- [Data in this exercise]
▬▬▬▬▬▬▬▬▬▬

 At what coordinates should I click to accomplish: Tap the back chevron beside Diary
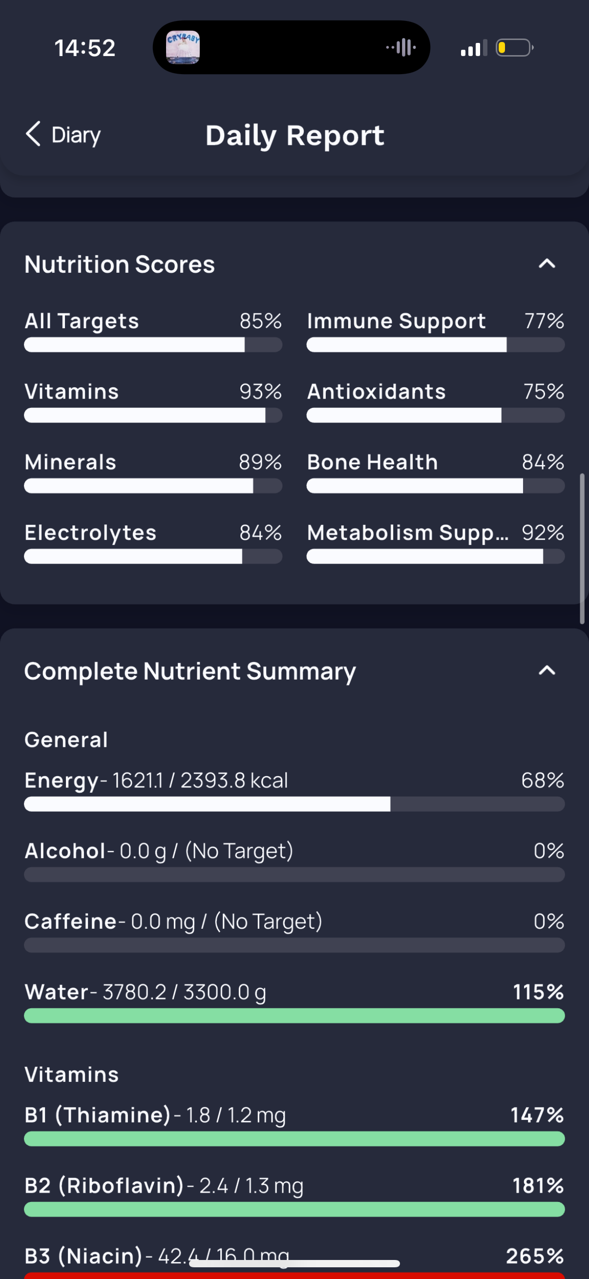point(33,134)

▬▬▬▬▬▬▬▬▬▬

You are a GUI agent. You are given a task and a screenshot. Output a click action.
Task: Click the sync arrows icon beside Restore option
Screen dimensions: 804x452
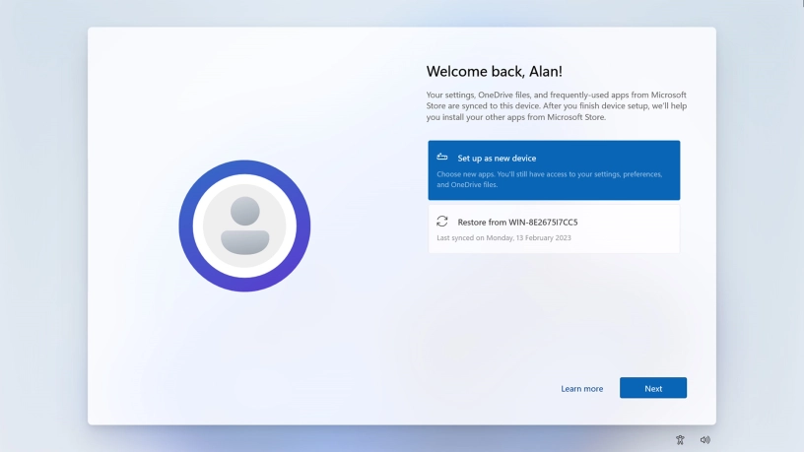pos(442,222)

▬▬▬▬▬▬▬▬▬▬

- [Set exercise]
Rewrite the part of the material that opens with the line containing "At what coordinates" and closes with the line containing "point(33,134)", replacing "back chevron" with "back arrow" and leaving everything else unchanged. Omit the pictures from your answer.

- [Solution to the exercise]
 At what coordinates should I click to accomplish: Tap the back arrow beside Diary
point(33,134)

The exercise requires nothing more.